The meetings of the Round Table were devoted to poetry, but of a very practical kind. It was pure romance, but without any thing technically romantic. Mrs. Waring often sat with the little party, and, as she worked, talked with Lawrence Newt of earlier days—“days when you were not born, dears,” she said, cheerfully, as if to appropriate Mr. Newt. And whenever she made this kind of allusion Amy’s work became very intricate indeed, demanding her closest attention. But Hope Wayne, remembering her first evening in his society, raised her eyes again with curiosity, and as she did so Lawrence smiled kindly and gravely, and his eyes hung upon hers as if he saw again what he had thought never to see; while Hope resolved that she would ask him under what circumstances he had known Pinewood. But the opportunity had not yet arrived. She did not wish to ask before the others. There are some secrets that we involuntarily respect, while we only know that they are secrets.
The more Arthur Merlin saw of Hope Wayne the more delighted he was to think how impossible it was for him, in view of his profound devotion to his art, to think of beautiful women in any other light than that of picturesque subjects.
“Really, Mr. Newt,” Arthur said to him one evening as they were dining together at Delmonico’s—which was then in William Street—“if I were to paint a picture of Diana when she loved Endymion—a picture, by-the-by, which I intend to paint—I should want to ask Miss Wayne to sit to me for the principal figure. It is really remarkable what a subdued splendor there is about her—Diana blushing, you know, as it were—the moon delicately veiled in cloud. It would be superb, I assure you.”
Lawrence Newt smiled—he often smiled—as he wiped his mouth, and asked,
“Who would you ask to sit for Endymion?”
“Well, let me see,” replied Arthur, cheerfully, and pondering as if to determine who was exactly the man. It was really beautiful to see his exclusive enthusiasm for his art. “Let me see. How would it do to paint an ideal figure for Endymion?”
“No, no,” said Lawrence Newt, laughing; “art must get its ideal out of the real. I demand a good, solid, flesh-and-blood Endymion.”
“I can’t just think of any body,” replied Arthur Merlin, musingly, looking upon the floor, and thinking so intently of Hope, in order to image to himself a proper Endymion, that he quite forgot to think of the candidates for that figure.
“How would my young friend Hal Battlebury answer?” asked Lawrence Newt.
“Oh, not at all,” replied Arthur, promptly; “he’s too light, you know.”
“Well, let me see,” continued the other, “what do you think of that young Southerner, Sligo Moultrie, who was at Saratoga?

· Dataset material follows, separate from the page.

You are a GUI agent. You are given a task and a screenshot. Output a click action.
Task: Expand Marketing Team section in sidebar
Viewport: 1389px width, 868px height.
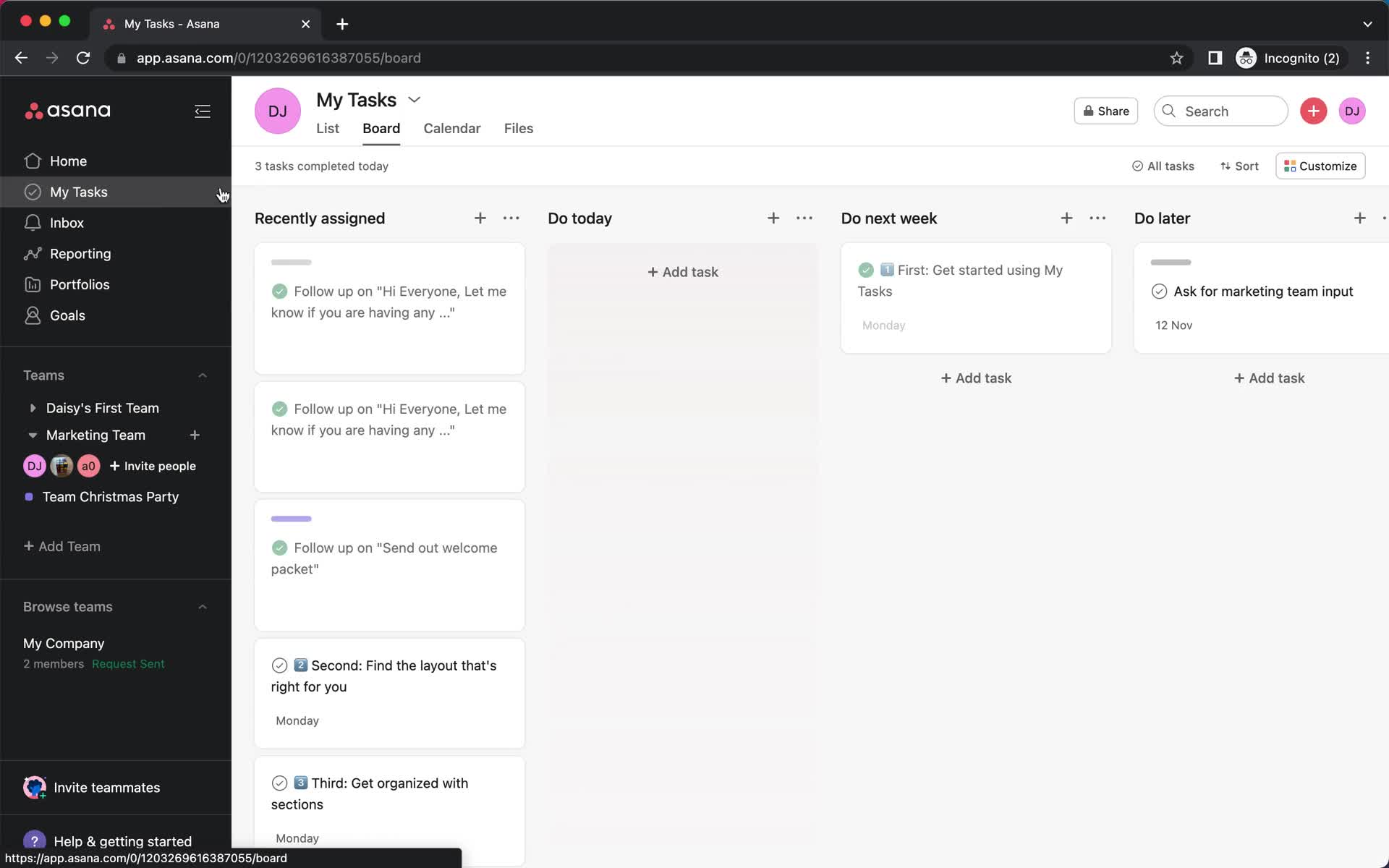click(x=32, y=435)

I used to think he had some of the feeling for Hope Wayne that Diana wanted in Endymion, and he has the face for a picture.”
“Oh, he’s not at all the person. He’s much too dark, you see,” answered Arthur, at once, with remarkable readiness.
“There’s Alfred Dinks,” said Lawrence Newt, smiling.
“Pish!” said Arthur, conclusively.
“Really, I can not think of any body,” returned his companion, with a mock gravity that Arthur probably did not perceive. The young artist was evidently very closely occupied with the composition of his picture. He half-closed his eyes, as if he saw the canvas distinctly, and said,
“I should represent her just lighting upon the hill, you see, with a rich, moist flush upon her face, a cold splendor just melting into passion, half floating, as she comes, so softly superior, so queenly scornful of all the world but him. Jove! it would make a splendid picture!”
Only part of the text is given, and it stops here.